Word and element position data
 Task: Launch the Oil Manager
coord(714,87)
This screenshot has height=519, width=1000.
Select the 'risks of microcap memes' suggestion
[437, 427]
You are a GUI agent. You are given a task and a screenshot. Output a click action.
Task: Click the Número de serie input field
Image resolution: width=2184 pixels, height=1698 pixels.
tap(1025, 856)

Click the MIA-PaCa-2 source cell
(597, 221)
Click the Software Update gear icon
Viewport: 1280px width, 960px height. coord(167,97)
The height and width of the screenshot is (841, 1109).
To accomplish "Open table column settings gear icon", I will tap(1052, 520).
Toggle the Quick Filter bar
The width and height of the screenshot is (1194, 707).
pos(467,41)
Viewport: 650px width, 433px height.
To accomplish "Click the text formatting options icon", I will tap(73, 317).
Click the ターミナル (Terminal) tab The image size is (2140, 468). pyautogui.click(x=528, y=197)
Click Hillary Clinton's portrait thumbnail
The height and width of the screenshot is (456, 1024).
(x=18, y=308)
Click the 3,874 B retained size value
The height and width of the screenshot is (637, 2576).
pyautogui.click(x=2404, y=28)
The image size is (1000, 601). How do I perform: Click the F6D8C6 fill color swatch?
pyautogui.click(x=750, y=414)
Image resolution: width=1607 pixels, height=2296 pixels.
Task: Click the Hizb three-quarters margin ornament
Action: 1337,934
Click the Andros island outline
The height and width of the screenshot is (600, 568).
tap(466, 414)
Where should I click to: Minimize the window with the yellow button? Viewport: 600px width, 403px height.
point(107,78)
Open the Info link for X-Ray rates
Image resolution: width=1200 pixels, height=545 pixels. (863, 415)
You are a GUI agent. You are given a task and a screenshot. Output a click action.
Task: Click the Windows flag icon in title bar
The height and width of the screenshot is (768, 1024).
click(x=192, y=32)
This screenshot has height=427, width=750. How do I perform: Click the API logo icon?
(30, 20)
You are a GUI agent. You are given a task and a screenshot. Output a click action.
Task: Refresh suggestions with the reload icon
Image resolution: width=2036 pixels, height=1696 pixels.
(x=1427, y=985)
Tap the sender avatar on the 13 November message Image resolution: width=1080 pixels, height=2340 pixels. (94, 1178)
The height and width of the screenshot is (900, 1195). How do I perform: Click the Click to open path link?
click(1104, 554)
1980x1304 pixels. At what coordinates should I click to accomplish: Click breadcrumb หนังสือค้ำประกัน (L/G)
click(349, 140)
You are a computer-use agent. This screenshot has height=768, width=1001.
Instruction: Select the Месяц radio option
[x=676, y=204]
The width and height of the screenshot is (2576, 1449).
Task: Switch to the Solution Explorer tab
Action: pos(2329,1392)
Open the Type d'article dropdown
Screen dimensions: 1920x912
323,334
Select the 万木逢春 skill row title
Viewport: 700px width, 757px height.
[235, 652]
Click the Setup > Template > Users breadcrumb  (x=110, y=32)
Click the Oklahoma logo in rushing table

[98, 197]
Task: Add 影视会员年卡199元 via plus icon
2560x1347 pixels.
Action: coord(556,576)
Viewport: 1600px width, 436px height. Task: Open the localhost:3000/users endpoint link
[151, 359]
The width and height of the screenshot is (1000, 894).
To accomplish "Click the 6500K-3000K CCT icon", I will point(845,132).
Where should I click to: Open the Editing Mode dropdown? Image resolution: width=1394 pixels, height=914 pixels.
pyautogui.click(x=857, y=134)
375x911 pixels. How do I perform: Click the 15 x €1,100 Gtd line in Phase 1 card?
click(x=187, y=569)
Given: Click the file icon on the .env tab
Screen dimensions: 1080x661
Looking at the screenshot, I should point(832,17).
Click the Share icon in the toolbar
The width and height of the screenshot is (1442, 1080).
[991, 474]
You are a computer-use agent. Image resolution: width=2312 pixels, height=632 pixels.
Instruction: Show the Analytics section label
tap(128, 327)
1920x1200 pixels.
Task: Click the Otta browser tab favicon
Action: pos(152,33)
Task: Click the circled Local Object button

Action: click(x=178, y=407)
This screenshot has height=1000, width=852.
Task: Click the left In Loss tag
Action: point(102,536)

■ **Exercise prompt**
Write out the lines from the one containing "Where should I click to: Minimize" through the one containing "pyautogui.click(x=857, y=134)", including both of those lines.

■ **Expected answer**
Where should I click to: Minimize the window with the yellow button? Viewport: 600px width, 403px height.
point(107,78)
Open the Info link for X-Ray rates
Image resolution: width=1200 pixels, height=545 pixels. (863, 415)
You are a GUI agent. You are given a task and a screenshot. Output a click action.
Task: Click the Windows flag icon in title bar
The height and width of the screenshot is (768, 1024).
click(x=192, y=32)
This screenshot has height=427, width=750. How do I perform: Click the API logo icon?
(30, 20)
You are a GUI agent. You are given a task and a screenshot. Output a click action.
Task: Refresh suggestions with the reload icon
Image resolution: width=2036 pixels, height=1696 pixels.
(x=1427, y=985)
Tap the sender avatar on the 13 November message Image resolution: width=1080 pixels, height=2340 pixels. (94, 1178)
The height and width of the screenshot is (900, 1195). How do I perform: Click the Click to open path link?
click(1104, 554)
1980x1304 pixels. At what coordinates should I click to accomplish: Click breadcrumb หนังสือค้ำประกัน (L/G)
click(349, 140)
You are a computer-use agent. This screenshot has height=768, width=1001.
Instruction: Select the Месяц radio option
[x=676, y=204]
The width and height of the screenshot is (2576, 1449).
Task: Switch to the Solution Explorer tab
Action: pos(2329,1392)
Open the Type d'article dropdown
Screen dimensions: 1920x912
323,334
Select the 万木逢春 skill row title
Viewport: 700px width, 757px height.
[235, 652]
Click the Setup > Template > Users breadcrumb  (x=110, y=32)
Click the Oklahoma logo in rushing table

[98, 197]
Task: Add 影视会员年卡199元 via plus icon
2560x1347 pixels.
Action: coord(556,576)
Viewport: 1600px width, 436px height. Task: Open the localhost:3000/users endpoint link
[151, 359]
The width and height of the screenshot is (1000, 894).
To accomplish "Click the 6500K-3000K CCT icon", I will point(845,132).
Where should I click to: Open the Editing Mode dropdown? Image resolution: width=1394 pixels, height=914 pixels.
pyautogui.click(x=857, y=134)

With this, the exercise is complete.